Yesterday, I managed to sneak in a tiny painting of the building that Ken originally painted. I was demonstrating limited palette. That’s another subject where truth is too complex to be boiled down to easy inanities. In theory, you can get to any color using just red, blue, yellow and white paint. But the chroma and clarity of those mixes depends on the pigments you use and the medium you’re working in.
It’s not that the paints transmogrify, it’s that each different pigment and base has different undertones. These mix well in some directions, but cancel each other out in other mixes. If you doubt me, try to make a classic chromatic black (cadmium yellow, cadmium red, ultramarine blue) with acrylics. You’ll get something that looks like you picked it up on your shoe.

A week of channeling other painters

In the end my paintings ended up mostly like me.
Home farm, by Carol L. Douglas
On Monday, I wrote about my WWCD experience, where I tried to channel Colin Page but ended up painting like a Fauve.

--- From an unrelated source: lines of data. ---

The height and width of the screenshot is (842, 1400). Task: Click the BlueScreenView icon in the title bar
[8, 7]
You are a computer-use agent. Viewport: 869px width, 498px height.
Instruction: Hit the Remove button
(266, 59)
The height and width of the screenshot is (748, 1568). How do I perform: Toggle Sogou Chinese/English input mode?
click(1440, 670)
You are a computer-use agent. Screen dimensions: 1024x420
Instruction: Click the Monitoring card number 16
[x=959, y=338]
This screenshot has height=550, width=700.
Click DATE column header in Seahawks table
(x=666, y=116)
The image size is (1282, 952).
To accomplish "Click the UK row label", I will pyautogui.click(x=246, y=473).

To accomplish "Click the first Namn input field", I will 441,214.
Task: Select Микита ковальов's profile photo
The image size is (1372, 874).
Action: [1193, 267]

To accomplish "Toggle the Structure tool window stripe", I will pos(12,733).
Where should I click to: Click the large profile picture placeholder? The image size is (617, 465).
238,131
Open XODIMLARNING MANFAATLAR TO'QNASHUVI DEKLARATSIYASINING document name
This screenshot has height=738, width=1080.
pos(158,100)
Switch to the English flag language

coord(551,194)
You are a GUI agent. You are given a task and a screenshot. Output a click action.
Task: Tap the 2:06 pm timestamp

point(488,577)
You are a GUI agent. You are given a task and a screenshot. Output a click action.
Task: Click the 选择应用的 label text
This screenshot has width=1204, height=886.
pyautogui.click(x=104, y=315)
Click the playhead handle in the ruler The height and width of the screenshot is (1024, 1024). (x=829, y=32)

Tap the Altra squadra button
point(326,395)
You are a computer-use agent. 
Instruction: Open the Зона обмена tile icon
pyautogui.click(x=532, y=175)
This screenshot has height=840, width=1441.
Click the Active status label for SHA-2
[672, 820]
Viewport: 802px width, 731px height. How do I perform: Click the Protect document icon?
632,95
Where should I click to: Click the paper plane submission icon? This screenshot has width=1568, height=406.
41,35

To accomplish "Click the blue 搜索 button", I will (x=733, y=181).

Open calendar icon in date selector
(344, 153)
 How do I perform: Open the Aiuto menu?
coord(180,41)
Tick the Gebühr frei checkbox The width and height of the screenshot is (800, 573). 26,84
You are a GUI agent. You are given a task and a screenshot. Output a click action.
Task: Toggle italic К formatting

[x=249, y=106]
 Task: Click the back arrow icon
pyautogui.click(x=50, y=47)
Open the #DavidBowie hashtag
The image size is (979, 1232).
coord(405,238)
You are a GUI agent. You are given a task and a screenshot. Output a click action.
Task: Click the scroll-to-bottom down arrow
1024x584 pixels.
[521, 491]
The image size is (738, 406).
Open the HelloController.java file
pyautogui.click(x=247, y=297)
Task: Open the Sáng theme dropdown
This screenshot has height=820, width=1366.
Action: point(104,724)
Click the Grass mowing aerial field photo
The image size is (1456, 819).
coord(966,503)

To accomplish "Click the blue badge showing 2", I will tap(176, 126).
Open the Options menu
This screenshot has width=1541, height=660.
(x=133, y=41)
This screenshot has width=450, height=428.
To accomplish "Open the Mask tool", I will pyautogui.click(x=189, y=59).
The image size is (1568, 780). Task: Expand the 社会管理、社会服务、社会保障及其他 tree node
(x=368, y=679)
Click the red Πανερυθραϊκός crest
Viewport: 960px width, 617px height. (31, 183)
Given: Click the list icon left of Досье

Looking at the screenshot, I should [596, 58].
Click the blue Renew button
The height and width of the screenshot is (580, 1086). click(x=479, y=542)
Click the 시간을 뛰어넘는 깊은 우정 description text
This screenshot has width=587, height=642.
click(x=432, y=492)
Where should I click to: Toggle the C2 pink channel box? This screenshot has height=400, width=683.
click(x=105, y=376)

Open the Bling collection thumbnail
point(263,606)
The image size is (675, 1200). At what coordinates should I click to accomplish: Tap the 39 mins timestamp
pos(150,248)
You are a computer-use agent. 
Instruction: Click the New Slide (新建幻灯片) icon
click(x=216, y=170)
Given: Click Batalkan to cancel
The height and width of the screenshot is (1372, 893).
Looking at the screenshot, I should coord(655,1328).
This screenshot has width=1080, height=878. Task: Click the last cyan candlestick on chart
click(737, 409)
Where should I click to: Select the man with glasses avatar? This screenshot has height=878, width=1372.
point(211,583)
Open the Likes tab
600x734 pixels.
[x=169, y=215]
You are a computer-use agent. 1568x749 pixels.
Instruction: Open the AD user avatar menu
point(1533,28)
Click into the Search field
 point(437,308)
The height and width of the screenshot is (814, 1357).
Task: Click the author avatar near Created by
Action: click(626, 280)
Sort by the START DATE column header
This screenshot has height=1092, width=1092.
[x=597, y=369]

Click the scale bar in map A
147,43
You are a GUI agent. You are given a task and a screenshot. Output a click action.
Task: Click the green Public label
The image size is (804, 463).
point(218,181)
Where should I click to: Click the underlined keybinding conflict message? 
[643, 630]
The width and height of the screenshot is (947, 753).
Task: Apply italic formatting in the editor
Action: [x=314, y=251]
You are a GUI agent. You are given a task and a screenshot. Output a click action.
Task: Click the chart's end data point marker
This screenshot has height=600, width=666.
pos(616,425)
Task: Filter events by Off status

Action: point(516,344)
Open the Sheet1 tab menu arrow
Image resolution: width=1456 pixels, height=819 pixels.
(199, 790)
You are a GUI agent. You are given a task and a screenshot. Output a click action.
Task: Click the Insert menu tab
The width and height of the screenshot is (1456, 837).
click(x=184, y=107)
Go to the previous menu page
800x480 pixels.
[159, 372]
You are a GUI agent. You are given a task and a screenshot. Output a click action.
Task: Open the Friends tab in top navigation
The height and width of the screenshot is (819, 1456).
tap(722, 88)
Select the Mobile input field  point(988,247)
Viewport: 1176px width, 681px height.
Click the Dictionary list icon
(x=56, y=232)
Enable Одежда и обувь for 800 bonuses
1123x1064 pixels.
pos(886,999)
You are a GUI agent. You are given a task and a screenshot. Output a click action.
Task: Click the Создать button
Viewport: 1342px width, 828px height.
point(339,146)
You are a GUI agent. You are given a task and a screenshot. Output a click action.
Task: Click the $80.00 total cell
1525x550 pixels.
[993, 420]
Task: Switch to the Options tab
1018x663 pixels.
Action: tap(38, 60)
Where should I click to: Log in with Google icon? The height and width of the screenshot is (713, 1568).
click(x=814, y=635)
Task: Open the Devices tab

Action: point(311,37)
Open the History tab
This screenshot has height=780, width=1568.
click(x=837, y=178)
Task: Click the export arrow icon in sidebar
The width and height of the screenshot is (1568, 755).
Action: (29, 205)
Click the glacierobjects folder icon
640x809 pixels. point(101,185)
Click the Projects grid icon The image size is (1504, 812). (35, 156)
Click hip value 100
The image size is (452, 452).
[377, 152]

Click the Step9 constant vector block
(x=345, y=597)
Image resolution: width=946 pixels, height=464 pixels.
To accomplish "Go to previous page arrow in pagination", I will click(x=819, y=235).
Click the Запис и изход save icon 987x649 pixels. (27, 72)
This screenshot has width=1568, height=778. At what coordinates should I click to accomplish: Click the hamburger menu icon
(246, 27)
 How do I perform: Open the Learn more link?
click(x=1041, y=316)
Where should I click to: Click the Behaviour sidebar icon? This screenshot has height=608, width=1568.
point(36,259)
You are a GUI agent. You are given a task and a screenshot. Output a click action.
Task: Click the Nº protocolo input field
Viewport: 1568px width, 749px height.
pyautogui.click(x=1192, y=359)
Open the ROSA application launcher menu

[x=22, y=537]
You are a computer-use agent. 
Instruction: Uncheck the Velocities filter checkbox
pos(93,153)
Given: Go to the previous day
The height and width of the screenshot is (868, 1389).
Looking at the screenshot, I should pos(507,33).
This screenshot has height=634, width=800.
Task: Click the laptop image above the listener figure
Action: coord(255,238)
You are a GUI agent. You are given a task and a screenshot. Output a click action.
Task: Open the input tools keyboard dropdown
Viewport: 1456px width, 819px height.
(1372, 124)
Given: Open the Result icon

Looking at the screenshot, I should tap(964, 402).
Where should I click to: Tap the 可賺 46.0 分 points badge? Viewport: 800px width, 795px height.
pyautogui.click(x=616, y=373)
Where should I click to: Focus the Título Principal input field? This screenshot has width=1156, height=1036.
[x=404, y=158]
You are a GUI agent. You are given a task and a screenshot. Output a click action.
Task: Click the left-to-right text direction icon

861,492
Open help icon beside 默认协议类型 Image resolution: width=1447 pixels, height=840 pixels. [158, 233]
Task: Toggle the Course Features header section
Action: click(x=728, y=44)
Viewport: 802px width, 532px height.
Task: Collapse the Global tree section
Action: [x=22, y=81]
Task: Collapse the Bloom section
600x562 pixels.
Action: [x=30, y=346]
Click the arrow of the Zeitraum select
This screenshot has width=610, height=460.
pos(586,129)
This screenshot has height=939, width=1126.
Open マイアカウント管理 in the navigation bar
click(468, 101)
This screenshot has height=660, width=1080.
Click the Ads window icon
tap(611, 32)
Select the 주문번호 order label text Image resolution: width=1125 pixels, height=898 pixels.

I continued similar experiments all week, channeling different masters each day. In fact, the ‘What Would So-and-So’ riff was embedded so deeply that I made up one based on Kirk Larson: “WWKD? Never turn down a free bottle of water.”
Yesterday’s painting started off as riff on Paul Gauguin, whose Yellow Christ hangs in the Albright-Knox Art Gallery in my hometown of Buffalo. That made it a seminal influence on my young brain.
Swiss Chard and red umbrella, by Carol L. Douglas
I might have started with his color palette, but by the time I finished, the painting was pretty clearly my own. Perhaps that’s because brushwork and spatial design are more deeply embedded than color, which is relatively easy to manipulate. Or, it may be that I was concentrating on color first.
Why did I set out to do this? I had a conversation with Ken DeWaard this summer about trends in painting, particularly about high-key painting and whether an old dog like me can learn new tricks. (Since Ken just took the top prize at Cape Ann Plein Air, he doesn’t need to think about it.) I’ve been teaching about color harmonies, which put it in my mind. Also, it was a way to amp up my energy to finish the season well.
Marshaltown Inn, by Carol L. Douglas
But other than that, I had no great intellectual pretensions; it was a whim and I followed it. That’s one of the joys of being an artist; you don’t have to clear your brainstorm with a committee.
It was a valuable exercise, one that I’m going to subject my students to at the first opportunity. But it takes months for the results of a class or workshop to insinuate themselves into one’s painting style (which is one reason that people who only paint in class seldom make great progress). I won’t be able to tell you how it benefitted me until much later.
The Radnor Hunt, by Carol L.Douglas
Meanwhile, we’re done painting for Plein Air Brandywine Valley, and have a free morning before the opening reception. There are five painters here from Maine, and four of us are heading up to the Navy Shipyard in Philadelphia to paint boats. After that, we’ll get into the serious business of selling, but it’s our reward for working so hard.